We specify a subset of the dataframe tb that includes only the columns of interest – mpg, wt, and hp and save it into a variable tb_columns.
Next, we create a list, tb_factors, that contains the factors am and cyl.
After that, we call the describeBy() function from the psych package. This function calculates descriptive statistics for each combination of levels of the factors am and cyl and for each of the continuous variables mpg, wt, and hp.

Visualizing Continuous Data

Let’s take a closer look at some of the most effective ways of visualizing univariate continuous data, including

Bee Swarm plots;
Stem-and-Leaf plots;
Histograms;
PDF and CDF Density plots;
Box plots;
Violin plots;
Q-Q plots.

Bee Swarm Plot

We extend a Bee Swarm plot of a one-dimensional scatter plot for a continuous variable, split by a categorical variable. [6]
Consider the following code, which generates a beeswarm plot displaying vehicle weights (wt) segmented by their number of cylinders (cyl):

# Load the beeswarm package
library(beeswarm)
# Create a bee swarm plot of wt column split by cyl
beeswarm(tb$wt ~ tb$cyl, 
         main="Bee Swarm Plot of Weight (wt) by Number of Cylinders", 
         xlab="Number of Cylinders",
         ylab="Weight ('000 kg)",
         pch=16,  # type of points
         cex=0.8, # size of the points
         col=c("blue","red","darkgreen"),
         horizontal = TRUE)

Discussion:

Data: We use tb$wt ~ tb$cyl to specify that we want a beeswarm plot for Weight (wt), split by no of cylinders (cyl),
Title: It is labeled “Bee Swarm Plot of Weight (wt) by Number of Cylinders”.
Axes Labels: The x-axis shows “Number of Cylinders”, while the y-axis denotes “Weight (’000 kg)”.
Data Points: Using pch=16, data points appear as solid circles.
Size of Points: With cex=0.8, these circles are slightly smaller than default.
Colors: The col parameter assigns colors (“blue”, “red”, and “dark green”) based on cylinder counts.
Orientation: Set as horizontal with horizontal=TRUE.
To summarize, this visual distinguishes vehicle weights across cylinder counts and highlights data point densities for each group.
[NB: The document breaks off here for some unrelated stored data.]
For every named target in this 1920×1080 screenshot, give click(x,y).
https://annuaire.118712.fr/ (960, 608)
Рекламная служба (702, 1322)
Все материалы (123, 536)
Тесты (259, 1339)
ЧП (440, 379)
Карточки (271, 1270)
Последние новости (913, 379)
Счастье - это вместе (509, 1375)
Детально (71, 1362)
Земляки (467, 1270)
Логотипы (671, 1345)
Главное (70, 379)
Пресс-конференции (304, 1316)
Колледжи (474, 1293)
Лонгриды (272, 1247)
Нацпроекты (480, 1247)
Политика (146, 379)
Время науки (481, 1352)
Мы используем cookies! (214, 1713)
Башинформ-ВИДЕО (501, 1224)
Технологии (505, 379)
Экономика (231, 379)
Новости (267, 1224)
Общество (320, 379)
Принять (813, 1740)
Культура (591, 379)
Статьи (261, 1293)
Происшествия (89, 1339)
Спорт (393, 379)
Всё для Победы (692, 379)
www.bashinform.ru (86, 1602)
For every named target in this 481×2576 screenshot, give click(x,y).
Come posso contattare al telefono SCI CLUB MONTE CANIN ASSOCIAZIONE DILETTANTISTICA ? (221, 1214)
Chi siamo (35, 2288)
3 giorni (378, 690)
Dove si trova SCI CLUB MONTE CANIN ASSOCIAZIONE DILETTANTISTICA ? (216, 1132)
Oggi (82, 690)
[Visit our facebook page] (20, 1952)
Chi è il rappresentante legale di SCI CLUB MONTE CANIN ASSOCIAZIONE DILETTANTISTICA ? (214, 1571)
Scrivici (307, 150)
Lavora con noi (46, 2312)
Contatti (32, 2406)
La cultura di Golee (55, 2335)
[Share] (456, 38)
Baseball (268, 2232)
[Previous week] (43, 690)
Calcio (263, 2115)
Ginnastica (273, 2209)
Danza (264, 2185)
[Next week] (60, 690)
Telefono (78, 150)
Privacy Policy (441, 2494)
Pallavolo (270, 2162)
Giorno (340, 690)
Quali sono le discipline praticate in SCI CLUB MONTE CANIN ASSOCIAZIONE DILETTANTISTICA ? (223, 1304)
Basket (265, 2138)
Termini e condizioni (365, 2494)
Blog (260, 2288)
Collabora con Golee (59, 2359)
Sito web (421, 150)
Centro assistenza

Stem-and-Leaf Plot across one Category

Suppose we wanted to visualize the distribution of a continuous variable across different levels of a categorical variable, using stem-and-leaf plots.
To illustrate, let us display vehicle weights (wt) separately for each transmission type (am) using stem-and-leaf plots.

# Choose 'wt' and 'cyl' columns from 'tb' dataframe. Assign the result to 'tb3'.
tb3 <- tb[, c("wt", "am")]

# Split the 'tb3' tibble into subsets based on 'am'. Each subset consists of rows with the same 'am' value. Save the list of these subsets to 'tb_split'.
tb_split <- split(tb3, tb3$am)

# Apply a function to each subset of 'tb_split' using 'lapply()'. 
# The function takes a subset 'x' and creates a stem-and-leaf plot of the 'wt' values in 'x'.
lapply(tb_split, 
       function(x) 
         stem(x$wt))


  The decimal point is at the |

  2 | 5
  3 | 22244445567888
  4 | 1
  5 | 334


  The decimal point is at the |

  1 | 5689
  2 | 123
  2 | 6889
  3 | 2
  3 | 6

$`0`
NULL

$`1`
NULL

Discussion:

Column Selection: The code extracts the wt (weight) and am (transmission type) columns from tb and saves them in tb3.
Data Splitting: It then divides tb3 into subsets based on am values, resulting in separate groups for each transmission type.
Visualization: Using lapply(), the code generates stem-and-leaf plots for the wt values in each subset, showcasing weight distributions for different transmission types. In this context, it shows the distribution of vehicle weights for each transmission type (automatic and manual).

Histograms across one Category

Visualizing histograms of car mileage (mpg) broken down by transmission (am=0,1)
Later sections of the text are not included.